━━ Listed entries ━━
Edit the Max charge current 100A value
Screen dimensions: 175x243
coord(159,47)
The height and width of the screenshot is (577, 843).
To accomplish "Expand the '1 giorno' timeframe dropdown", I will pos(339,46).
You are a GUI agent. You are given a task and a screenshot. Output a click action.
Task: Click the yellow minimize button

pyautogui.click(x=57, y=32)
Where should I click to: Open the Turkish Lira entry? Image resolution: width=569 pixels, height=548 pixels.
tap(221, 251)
━━━
━━ Listed entries ━━
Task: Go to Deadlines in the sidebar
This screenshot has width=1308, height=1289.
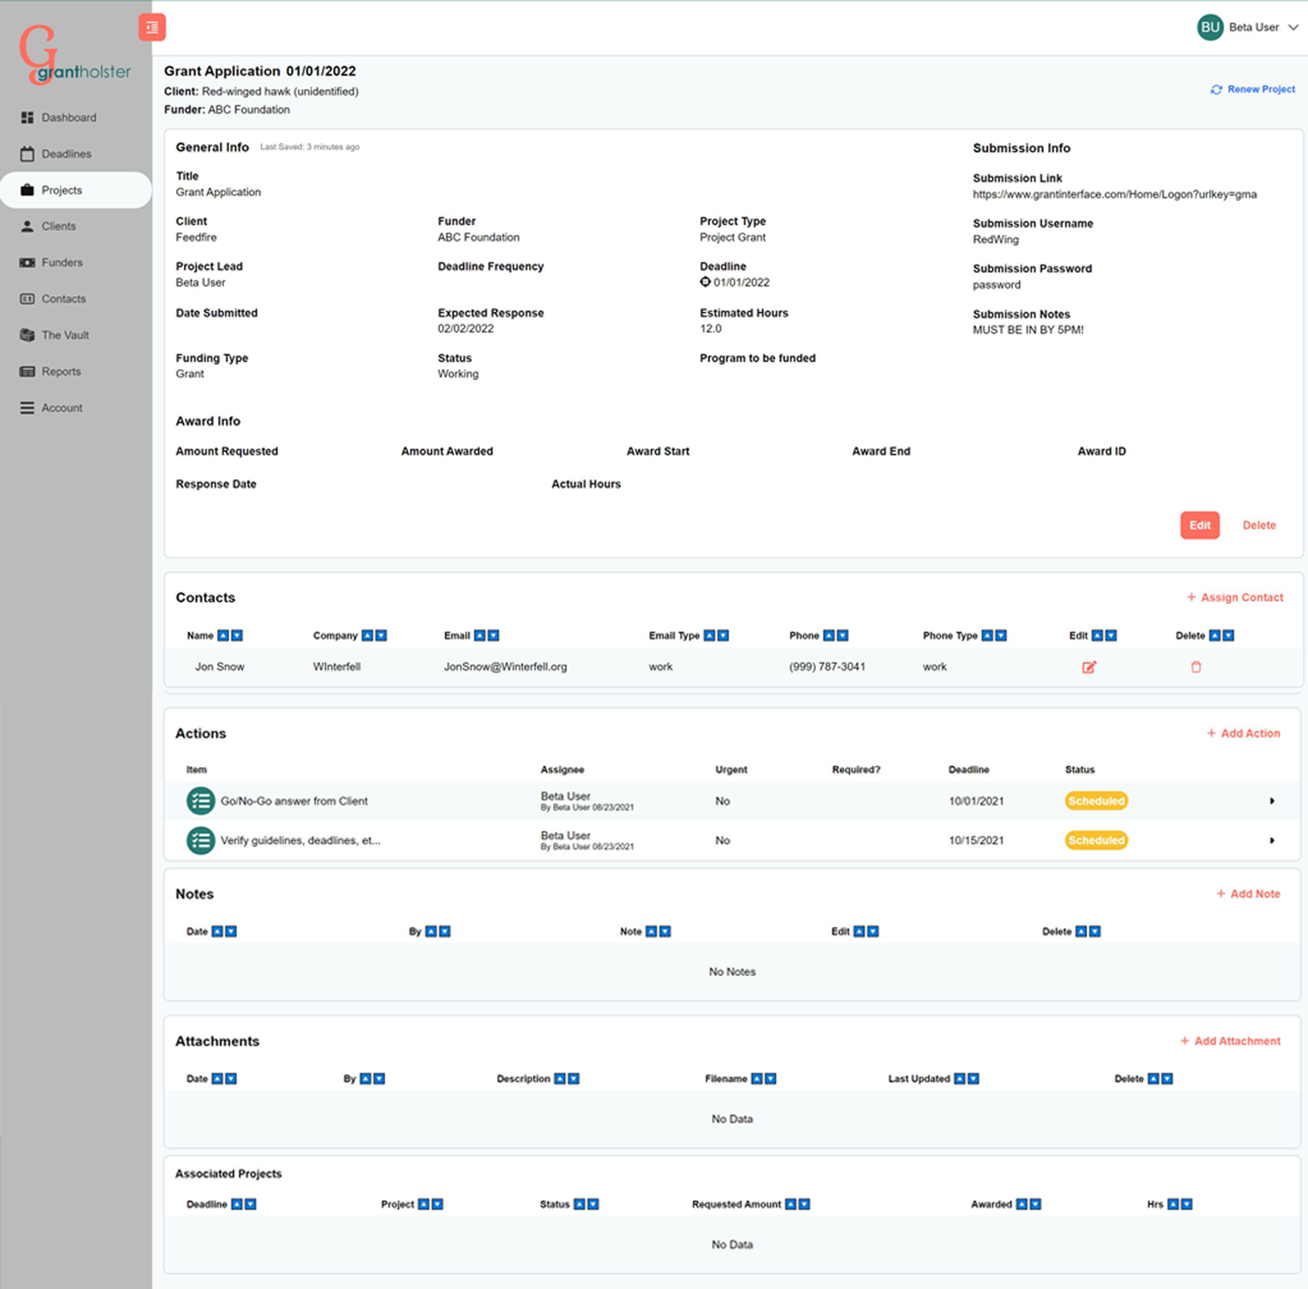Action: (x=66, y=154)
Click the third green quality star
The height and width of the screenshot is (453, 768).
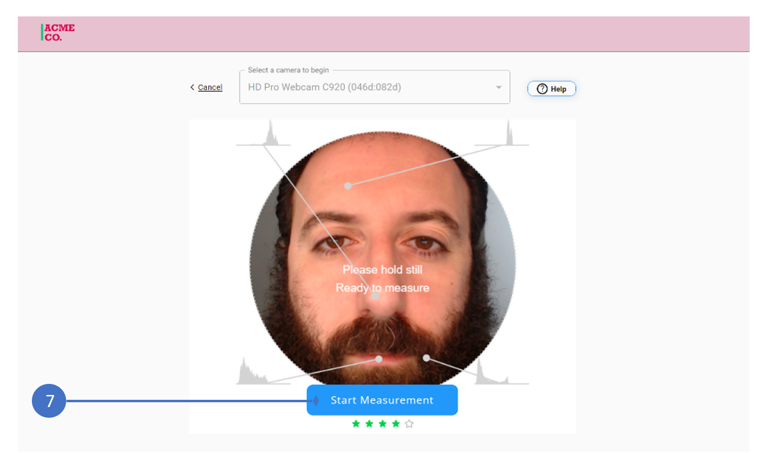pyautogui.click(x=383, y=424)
━━━
━━ Listed entries ━━
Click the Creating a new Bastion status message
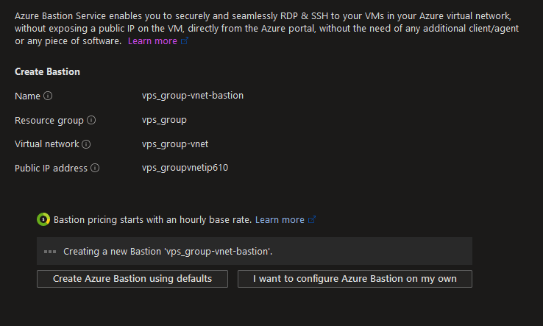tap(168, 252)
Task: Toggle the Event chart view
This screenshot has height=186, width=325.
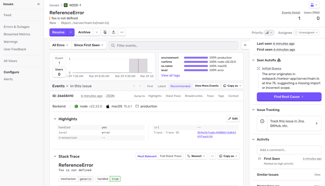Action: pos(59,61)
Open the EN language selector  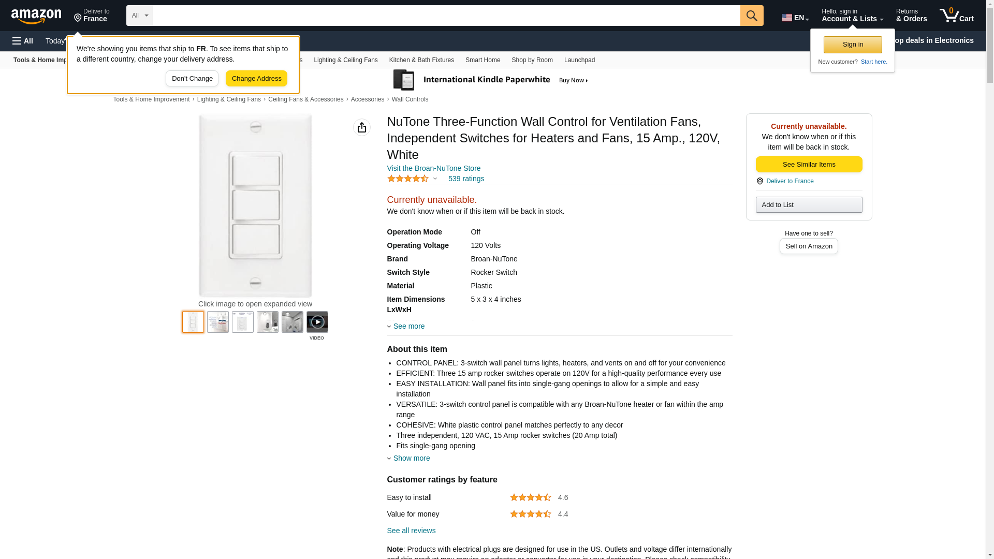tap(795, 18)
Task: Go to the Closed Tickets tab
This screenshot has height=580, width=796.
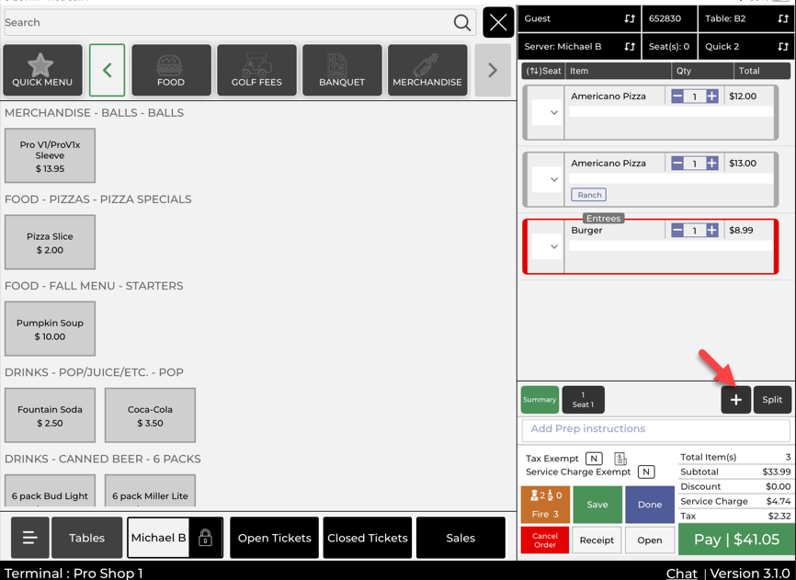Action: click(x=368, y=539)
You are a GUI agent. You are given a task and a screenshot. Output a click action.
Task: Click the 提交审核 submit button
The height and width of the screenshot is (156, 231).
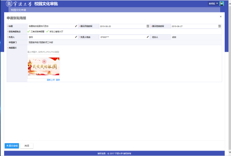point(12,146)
━━━
*Exercise*: Please duplicate the data word for word, starting with the line that contains "Where should I" and going on through the line that contains "tap(221, 251)".

*Answer to this task*:
Where should I click to: Open the Turkish Lira entry? Image resolution: width=569 pixels, height=548 pixels.
tap(221, 251)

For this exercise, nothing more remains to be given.